**Exercise brief**
Summarize the post below in two sentences.

**Passage shown**
Rohit's Realm

// rohitsrealm.com / archive / 2003 / 04 / 21 / capital-considerations

April 21, 2003

Capital Considerations

This was initially going to be a huge rant about the time I spent at the laundromat yesterday, but I was preoccupied by pchem, ee, and english yesterday and didn't have an opportunity to write about what I saw yesterday. Now that I think about it, I'm not as pissed as I was yesterday -- there were no encounters with bums. Only encounters with obnoxious college students, but I think I have a better avenue through which to vent about that, so I'm going to save that rant for another day. Instead, I wanted to discuss something which caught my eye today on the front page of the NY Times.

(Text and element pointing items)
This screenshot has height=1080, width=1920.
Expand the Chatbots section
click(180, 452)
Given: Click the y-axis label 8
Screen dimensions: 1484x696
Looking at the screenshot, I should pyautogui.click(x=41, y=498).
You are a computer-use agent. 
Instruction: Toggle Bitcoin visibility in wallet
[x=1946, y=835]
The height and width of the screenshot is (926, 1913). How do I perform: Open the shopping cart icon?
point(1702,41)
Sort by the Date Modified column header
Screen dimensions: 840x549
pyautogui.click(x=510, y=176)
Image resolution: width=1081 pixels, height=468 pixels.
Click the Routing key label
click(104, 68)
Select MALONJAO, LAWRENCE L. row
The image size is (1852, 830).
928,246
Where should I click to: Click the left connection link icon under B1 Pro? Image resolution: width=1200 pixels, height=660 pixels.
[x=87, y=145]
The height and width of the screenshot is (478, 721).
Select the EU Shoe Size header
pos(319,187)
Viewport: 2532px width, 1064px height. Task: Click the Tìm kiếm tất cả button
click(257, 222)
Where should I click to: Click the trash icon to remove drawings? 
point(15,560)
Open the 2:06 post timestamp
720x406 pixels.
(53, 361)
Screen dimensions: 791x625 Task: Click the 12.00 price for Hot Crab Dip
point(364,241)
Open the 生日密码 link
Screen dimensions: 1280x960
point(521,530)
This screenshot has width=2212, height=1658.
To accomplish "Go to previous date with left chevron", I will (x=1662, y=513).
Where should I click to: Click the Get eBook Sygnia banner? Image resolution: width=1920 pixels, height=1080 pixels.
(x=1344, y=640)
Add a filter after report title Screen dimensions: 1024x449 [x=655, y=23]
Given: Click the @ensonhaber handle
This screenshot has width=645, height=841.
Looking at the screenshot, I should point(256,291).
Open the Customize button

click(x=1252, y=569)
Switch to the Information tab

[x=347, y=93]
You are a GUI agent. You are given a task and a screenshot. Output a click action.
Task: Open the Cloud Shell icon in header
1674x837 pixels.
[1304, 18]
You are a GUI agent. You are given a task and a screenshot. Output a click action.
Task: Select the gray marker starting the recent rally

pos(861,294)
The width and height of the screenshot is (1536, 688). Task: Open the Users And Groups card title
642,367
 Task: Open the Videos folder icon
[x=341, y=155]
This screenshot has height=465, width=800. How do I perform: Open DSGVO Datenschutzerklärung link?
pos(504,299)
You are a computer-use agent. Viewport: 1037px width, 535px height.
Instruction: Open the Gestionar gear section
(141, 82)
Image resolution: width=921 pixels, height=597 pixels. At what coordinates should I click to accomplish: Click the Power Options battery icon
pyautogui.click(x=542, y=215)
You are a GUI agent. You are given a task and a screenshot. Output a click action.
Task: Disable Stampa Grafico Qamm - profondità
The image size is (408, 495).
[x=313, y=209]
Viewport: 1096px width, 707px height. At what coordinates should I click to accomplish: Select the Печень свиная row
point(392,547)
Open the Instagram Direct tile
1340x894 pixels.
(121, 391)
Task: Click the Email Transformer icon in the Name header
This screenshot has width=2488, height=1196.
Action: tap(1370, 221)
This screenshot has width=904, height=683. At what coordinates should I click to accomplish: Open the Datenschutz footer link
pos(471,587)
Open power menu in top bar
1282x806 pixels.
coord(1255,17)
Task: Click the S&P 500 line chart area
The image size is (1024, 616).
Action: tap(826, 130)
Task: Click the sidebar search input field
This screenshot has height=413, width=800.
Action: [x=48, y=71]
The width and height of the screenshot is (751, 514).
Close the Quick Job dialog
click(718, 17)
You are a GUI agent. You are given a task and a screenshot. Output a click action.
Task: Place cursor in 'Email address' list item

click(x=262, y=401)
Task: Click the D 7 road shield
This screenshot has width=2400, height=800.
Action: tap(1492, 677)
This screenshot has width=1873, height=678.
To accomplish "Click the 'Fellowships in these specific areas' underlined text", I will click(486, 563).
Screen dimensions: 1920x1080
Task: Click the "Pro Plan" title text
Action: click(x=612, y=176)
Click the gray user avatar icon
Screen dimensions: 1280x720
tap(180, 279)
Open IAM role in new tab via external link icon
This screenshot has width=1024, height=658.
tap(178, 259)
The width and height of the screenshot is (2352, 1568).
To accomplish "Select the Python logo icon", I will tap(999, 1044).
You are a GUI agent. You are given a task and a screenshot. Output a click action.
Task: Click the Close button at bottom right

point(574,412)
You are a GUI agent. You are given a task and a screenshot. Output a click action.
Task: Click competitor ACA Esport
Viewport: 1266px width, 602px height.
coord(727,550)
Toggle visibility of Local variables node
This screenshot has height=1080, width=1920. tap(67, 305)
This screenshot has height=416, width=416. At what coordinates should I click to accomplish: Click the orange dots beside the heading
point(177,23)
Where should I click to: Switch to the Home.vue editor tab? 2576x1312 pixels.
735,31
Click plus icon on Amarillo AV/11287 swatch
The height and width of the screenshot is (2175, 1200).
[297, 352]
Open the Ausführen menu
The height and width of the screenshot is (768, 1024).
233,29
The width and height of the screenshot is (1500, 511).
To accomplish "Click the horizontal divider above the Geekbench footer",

**Worked answer**
The writer had planned a long rant about time spent at the laundromat the day before, but was too busy with pchem, ee, and english to write it then and is now less angry, so the rant about obnoxious college students is being saved for another day. Instead, the writer wants to discuss something seen that day on the front page of the NY Times.